We also configured proper cache headers: static assets get one-year cache with immutable flag, HTML pages get stale-while-revalidate for instant loads with background updates.

Step 6 — Core Web Vitals

Google PageSpeed is built on Core Web Vitals, so optimizing for these metrics directly improves your score.

Largest Contentful Paint (LCP) — we ensured the largest visible element (usually the hero image) loads within 1.2 seconds by using priority loading and properly sized images.

Cumulative Layout Shift (CLS) — we eliminated layout shift by setting explicit dimensions on all images, reserving space for dynamic content, and using font display swap.

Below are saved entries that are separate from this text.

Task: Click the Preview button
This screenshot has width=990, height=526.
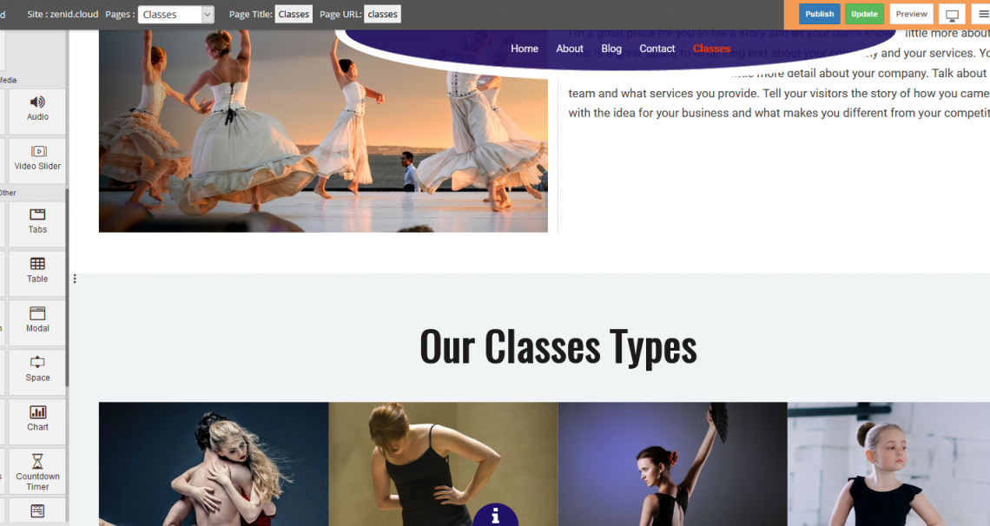Action: click(x=911, y=14)
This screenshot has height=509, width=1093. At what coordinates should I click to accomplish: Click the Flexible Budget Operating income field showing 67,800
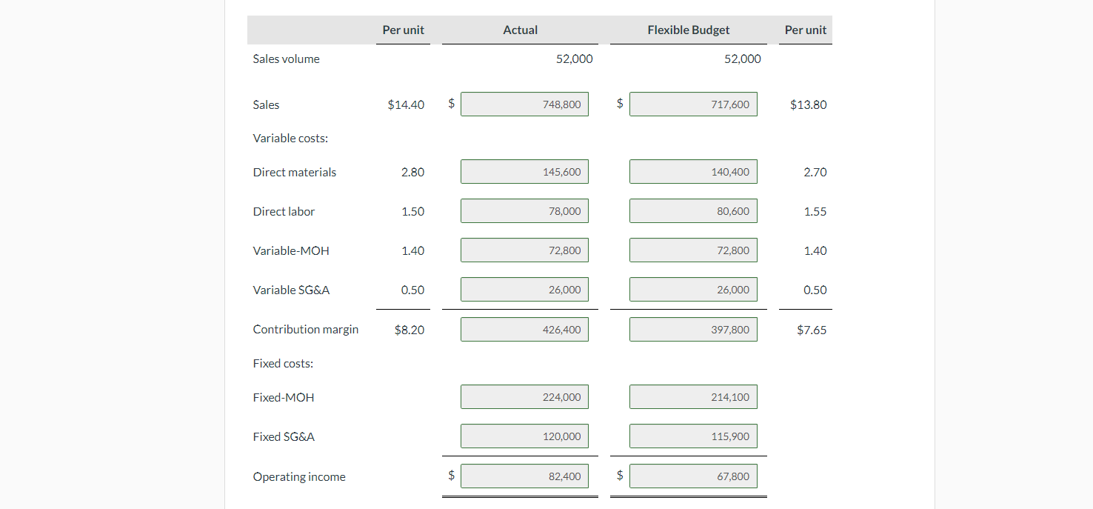coord(693,476)
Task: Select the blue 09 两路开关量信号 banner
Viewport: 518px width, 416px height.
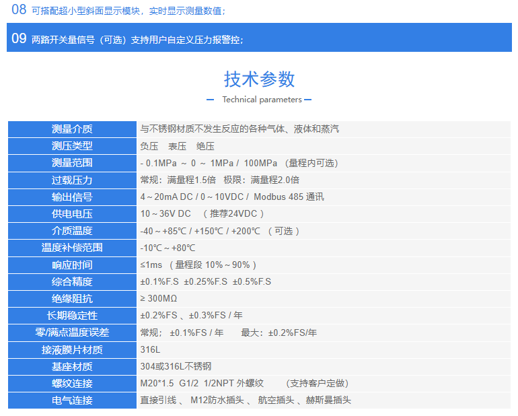Action: [259, 38]
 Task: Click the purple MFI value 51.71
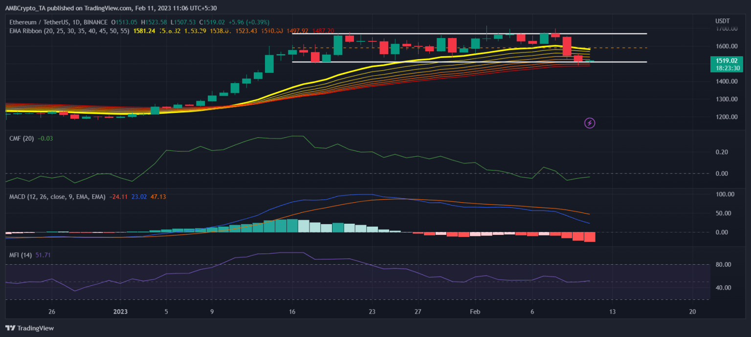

Interaction to Next Paint (INP) — we kept JavaScript execution lightweight and avoided long tasks that block the main thread.

Common Mistakes to Avoid

Do not load all product images on the category page. Use pagination or infinite scroll with lazy loading. Do not use unoptimized PNG images for product photos — WebP at 80 percent quality is visually identical and 40 to 60 percent smaller. Do not load Google Fonts from a CDN link tag — use next/font instead. Do not install npm packages for simple functionality you can write in 10 lines of code. Do not skip the lighthouse audit during development — run it on every page before deployment.

The Results

Desktop PageSpeed: 100/100. Mobile PageSpeed: 96/100. Largest Contentful Paint: 0.8 seconds. Cumulative Layout Shift: 0. Total page weight: under 500KB on initial load.

These scores are not theoretical maximums achieved in a lab environment. They are production scores on a live ecommerce site with real product data, images, and user-facing functionality.

PageSpeed 100 is achievable for any website if you make deliberate technical choices from the start. The framework matters, the hosting matters, and the discipline to avoid bloat matters most of all.